Maternal Milk and Modern Economics

Many baby formula manufacturers developed aggressive advertising campaigns to promote their products as superior to maternal milk. Many believe that some of their methodology was unethical. For example, Nestle was accused of distributing free formula in hospitals, then charging for it once the mothers had stopped lactating as the result of bottle-feeding. Clean water to mix with the formula was often not available, resulting in infant deaths as the result of formula tainted by bacteria.

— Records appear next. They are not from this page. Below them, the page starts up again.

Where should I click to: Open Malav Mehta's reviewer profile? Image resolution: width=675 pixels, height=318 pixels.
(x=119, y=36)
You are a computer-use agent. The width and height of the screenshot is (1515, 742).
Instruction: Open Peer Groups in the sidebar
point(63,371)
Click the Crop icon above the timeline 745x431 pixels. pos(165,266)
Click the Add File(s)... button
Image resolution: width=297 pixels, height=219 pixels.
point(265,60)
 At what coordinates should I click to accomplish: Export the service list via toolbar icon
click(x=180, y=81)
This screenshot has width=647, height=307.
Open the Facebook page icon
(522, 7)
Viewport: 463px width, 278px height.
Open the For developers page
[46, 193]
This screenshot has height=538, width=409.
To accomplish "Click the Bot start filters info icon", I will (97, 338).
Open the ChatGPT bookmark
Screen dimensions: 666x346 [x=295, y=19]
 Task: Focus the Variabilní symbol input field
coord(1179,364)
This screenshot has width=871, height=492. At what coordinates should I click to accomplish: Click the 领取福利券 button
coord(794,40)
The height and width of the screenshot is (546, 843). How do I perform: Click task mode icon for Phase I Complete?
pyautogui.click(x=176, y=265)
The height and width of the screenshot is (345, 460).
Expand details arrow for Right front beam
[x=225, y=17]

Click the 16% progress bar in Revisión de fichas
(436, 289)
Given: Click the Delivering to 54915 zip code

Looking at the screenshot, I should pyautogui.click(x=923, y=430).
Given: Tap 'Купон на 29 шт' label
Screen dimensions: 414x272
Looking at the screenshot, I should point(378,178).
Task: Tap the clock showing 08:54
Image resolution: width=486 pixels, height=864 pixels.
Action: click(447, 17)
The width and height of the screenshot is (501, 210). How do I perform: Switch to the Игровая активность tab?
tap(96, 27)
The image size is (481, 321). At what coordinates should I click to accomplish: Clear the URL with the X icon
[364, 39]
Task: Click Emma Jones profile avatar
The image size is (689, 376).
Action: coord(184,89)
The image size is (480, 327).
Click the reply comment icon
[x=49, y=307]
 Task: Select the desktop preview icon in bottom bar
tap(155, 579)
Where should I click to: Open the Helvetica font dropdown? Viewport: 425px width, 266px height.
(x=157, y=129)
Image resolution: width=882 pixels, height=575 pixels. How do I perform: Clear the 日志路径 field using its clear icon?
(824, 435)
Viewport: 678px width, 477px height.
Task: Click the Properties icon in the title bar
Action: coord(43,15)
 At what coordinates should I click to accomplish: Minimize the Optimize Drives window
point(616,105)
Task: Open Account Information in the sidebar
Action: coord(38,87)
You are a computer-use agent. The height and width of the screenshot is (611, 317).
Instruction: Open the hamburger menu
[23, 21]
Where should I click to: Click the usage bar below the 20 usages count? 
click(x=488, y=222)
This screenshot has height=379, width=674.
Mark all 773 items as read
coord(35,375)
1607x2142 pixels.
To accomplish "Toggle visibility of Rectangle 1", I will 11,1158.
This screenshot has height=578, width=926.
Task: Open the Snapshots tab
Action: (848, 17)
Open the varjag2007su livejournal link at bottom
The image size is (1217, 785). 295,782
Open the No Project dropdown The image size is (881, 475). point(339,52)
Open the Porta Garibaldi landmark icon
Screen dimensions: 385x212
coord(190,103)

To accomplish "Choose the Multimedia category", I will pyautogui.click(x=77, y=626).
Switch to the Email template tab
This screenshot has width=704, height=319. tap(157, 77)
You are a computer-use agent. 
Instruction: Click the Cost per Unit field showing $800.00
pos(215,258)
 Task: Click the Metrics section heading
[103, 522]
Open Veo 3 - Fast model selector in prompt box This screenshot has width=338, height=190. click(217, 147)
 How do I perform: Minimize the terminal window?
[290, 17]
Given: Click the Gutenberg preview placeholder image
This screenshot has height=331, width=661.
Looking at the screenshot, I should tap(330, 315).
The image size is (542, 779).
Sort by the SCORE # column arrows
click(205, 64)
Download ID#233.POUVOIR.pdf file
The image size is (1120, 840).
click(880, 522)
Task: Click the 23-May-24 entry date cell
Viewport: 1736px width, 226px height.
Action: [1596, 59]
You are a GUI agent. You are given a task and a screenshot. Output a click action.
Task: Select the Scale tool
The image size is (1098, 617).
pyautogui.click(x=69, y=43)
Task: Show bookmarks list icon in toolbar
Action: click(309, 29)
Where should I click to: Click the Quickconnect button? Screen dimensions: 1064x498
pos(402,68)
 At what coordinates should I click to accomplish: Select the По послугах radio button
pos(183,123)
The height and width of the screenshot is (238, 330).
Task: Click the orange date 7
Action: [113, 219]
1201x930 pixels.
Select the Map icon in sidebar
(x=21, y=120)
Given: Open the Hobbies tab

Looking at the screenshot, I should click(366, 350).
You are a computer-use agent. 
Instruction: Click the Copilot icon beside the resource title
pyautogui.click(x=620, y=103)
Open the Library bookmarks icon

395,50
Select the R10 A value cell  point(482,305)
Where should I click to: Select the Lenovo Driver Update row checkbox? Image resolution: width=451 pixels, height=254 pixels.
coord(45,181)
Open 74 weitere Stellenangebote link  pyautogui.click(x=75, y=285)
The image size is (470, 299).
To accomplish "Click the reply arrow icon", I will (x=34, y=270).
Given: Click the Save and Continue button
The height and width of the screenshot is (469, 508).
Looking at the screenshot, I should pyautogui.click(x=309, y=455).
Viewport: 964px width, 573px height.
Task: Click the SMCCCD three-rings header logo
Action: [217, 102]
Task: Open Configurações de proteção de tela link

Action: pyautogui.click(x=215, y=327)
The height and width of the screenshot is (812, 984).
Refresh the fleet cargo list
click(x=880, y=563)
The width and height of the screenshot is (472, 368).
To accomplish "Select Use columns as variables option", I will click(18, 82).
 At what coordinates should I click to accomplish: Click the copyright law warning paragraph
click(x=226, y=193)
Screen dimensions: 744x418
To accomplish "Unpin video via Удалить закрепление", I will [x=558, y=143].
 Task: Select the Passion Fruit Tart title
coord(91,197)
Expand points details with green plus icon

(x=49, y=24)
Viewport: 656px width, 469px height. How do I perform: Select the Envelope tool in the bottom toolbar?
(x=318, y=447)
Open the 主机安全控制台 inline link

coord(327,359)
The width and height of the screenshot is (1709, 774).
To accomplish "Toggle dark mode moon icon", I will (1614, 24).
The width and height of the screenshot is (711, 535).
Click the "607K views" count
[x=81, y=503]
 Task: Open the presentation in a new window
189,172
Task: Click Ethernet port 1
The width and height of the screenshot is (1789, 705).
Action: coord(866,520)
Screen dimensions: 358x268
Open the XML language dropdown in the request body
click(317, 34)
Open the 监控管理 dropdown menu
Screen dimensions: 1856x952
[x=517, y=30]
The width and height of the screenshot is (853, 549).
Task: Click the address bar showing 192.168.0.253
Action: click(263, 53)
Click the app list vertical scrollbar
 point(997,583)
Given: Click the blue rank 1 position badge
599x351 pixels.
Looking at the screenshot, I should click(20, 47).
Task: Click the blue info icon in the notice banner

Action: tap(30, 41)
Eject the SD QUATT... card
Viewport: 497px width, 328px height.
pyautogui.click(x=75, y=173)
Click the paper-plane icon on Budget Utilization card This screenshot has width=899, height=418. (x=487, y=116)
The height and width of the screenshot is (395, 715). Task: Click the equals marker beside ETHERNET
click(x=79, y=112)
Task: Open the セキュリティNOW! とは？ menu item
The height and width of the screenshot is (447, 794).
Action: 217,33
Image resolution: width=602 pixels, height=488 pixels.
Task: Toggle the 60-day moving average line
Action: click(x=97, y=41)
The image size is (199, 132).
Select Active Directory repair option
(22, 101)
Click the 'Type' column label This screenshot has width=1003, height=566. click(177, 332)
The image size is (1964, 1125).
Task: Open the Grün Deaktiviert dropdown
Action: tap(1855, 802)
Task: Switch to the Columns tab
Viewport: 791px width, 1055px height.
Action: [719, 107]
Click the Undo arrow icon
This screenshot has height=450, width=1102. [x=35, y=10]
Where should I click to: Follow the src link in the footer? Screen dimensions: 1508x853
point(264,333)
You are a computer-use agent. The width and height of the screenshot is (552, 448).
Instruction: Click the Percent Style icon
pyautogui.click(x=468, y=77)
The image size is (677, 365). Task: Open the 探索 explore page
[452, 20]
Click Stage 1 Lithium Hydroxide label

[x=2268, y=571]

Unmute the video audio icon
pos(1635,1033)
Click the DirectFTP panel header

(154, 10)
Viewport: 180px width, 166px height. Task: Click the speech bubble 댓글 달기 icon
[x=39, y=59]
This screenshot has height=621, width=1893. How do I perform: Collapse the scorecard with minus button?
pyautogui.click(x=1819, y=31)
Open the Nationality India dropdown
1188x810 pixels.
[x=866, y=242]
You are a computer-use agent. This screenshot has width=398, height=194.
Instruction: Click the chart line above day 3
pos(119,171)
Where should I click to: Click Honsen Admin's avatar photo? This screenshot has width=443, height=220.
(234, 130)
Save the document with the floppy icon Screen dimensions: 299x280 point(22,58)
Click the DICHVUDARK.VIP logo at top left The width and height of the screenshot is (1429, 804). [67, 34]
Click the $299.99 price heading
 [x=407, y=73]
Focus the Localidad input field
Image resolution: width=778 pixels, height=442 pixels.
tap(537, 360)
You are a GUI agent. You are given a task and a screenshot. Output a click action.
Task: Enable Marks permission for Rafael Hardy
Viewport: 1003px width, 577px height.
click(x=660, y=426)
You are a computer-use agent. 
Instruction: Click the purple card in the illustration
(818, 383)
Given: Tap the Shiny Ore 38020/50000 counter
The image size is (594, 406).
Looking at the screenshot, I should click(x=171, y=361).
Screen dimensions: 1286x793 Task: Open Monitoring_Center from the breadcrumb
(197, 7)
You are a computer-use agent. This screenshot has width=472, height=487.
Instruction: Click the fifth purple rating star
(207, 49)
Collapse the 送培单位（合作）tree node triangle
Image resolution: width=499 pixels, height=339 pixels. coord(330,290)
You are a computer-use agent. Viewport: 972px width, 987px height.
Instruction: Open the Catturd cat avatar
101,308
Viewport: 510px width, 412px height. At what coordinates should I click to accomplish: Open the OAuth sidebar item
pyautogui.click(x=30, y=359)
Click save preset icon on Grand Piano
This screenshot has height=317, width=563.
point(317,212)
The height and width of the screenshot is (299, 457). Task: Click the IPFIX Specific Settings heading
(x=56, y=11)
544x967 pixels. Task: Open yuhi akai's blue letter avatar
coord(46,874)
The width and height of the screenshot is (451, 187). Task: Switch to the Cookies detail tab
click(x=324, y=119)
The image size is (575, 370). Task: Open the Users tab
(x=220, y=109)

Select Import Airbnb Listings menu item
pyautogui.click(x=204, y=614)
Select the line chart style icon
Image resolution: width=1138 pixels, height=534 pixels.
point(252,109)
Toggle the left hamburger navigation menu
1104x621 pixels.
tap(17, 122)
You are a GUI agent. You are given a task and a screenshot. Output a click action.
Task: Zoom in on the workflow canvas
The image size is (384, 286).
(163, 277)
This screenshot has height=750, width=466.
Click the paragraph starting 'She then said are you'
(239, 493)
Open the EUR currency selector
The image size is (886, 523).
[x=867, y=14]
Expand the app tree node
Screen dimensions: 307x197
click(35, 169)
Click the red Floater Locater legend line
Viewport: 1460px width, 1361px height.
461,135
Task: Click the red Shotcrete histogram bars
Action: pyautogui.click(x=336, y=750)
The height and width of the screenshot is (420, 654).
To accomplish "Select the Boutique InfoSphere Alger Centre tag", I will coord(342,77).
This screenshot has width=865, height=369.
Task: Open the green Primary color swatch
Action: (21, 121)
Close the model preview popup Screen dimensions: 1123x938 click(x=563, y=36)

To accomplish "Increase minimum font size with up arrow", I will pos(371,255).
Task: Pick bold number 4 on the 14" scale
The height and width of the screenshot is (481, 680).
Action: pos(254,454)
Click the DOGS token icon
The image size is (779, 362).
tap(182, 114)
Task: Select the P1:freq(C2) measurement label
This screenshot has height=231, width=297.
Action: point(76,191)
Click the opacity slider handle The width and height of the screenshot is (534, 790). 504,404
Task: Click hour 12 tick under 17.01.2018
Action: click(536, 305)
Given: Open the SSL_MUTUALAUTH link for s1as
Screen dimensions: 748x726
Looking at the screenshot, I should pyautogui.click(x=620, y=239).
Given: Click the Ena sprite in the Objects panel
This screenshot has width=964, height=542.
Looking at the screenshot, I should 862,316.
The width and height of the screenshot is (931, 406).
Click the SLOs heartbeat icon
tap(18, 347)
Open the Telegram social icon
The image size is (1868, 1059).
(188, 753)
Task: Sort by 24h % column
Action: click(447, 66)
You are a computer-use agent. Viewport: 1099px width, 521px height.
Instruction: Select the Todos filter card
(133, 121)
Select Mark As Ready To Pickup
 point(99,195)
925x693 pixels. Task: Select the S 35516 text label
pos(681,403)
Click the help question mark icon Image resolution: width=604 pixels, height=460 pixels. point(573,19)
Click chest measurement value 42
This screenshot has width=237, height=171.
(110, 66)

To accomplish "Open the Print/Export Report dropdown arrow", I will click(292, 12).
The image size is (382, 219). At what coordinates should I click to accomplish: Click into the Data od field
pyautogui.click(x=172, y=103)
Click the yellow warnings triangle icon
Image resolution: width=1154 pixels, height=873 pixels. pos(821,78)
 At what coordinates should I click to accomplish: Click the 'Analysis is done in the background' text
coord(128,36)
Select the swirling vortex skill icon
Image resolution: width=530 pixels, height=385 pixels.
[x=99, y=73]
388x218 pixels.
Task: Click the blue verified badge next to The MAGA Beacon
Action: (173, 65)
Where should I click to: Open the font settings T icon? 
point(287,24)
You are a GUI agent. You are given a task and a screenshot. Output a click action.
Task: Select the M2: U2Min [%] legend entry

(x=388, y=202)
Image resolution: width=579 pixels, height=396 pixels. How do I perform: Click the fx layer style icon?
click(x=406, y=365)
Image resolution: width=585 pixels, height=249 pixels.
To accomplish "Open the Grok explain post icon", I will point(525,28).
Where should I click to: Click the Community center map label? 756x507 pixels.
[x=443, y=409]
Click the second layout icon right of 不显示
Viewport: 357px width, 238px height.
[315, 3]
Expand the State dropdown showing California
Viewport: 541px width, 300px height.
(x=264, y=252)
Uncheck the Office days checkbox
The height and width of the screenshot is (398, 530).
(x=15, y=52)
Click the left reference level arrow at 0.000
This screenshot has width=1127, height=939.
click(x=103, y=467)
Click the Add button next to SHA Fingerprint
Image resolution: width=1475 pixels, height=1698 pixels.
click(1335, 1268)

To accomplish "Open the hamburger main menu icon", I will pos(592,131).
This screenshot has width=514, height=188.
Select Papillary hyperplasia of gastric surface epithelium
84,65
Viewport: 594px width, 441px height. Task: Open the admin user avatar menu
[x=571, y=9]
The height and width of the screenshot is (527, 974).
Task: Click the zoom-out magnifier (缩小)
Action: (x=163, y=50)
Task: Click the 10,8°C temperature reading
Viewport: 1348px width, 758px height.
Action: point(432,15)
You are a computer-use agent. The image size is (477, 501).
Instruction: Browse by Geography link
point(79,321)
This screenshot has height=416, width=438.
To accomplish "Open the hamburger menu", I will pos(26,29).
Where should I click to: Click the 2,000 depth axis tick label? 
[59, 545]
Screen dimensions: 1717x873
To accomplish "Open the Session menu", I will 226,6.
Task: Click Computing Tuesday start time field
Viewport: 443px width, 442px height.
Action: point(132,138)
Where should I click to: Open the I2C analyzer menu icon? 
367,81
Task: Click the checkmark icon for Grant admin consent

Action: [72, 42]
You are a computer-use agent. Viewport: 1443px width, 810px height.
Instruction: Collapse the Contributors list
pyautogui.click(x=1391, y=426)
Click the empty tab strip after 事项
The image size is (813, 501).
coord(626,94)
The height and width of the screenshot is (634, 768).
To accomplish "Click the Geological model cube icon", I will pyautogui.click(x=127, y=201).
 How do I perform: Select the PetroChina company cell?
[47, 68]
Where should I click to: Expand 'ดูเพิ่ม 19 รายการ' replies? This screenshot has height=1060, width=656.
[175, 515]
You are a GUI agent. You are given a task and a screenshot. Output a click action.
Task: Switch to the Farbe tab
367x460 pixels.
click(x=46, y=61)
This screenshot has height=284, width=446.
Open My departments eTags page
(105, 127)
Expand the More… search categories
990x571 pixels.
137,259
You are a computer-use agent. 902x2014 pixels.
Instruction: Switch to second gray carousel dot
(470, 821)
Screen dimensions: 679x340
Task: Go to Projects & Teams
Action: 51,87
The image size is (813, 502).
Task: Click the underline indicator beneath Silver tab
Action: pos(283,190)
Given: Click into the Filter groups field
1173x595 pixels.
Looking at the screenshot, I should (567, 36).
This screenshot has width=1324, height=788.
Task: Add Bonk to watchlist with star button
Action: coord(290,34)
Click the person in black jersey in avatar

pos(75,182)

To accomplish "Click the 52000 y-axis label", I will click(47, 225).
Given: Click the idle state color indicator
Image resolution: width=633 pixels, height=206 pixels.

Bottle feeding fell out of favor during the 20th century as the result of studies showing that mother’s milk, in addition to being nutritionally superior, also contained immunization properties. At one point, the rate of breast-feeding had risen to 90%, but has since decreased within the 21st century to approximately 42%. The increasing necessity for both parents to work in order to provide for even their children’s most basic needs is partly responsible for this reversal. Many believe that aggressive advertising also downplays research which shows that formula-fed babies are more likely to develop atopy and diabetes mellitus, as well as being more susceptible to childhood obesity.

A Return to Maternal Milk

According to the World Health Organization, maternal milk from a donor is the next best option after a mother’s own breast milk, which has led to a resurgence in the age-old practice of wet-nursing. While genetic imperfections cannot be passed through nursing, infections can, which is why anyone intending to serve as a wet nurse should be thoroughly screened for infectious diseases. Additionally, because babies require different nutrients at different ages and the composition of women’s breast milk naturally accommodates those changing needs, it’s recommended that the wet-nurse have a child of approximately the same age.

Experts agree that bonding does indeed take place during the process of nursing. That’s one reason that cross nursing has been used by adoptive mothers to stimulate their own milk production. Scientific observations show that babies still know the difference between their own mothers and a wet nurse. Mother-infant bonding is not just the result of nursing, but of the infant being imprinted by the sound of her voice and facial expressions. One infant refused to suckle when his wet-nurse spoke because he did not connect the voice with the mother to whom he had emotionally bonded.

While science has significantly improved the quality of baby formula in recent years, all scientific evidence still concludes that maternal milk is best.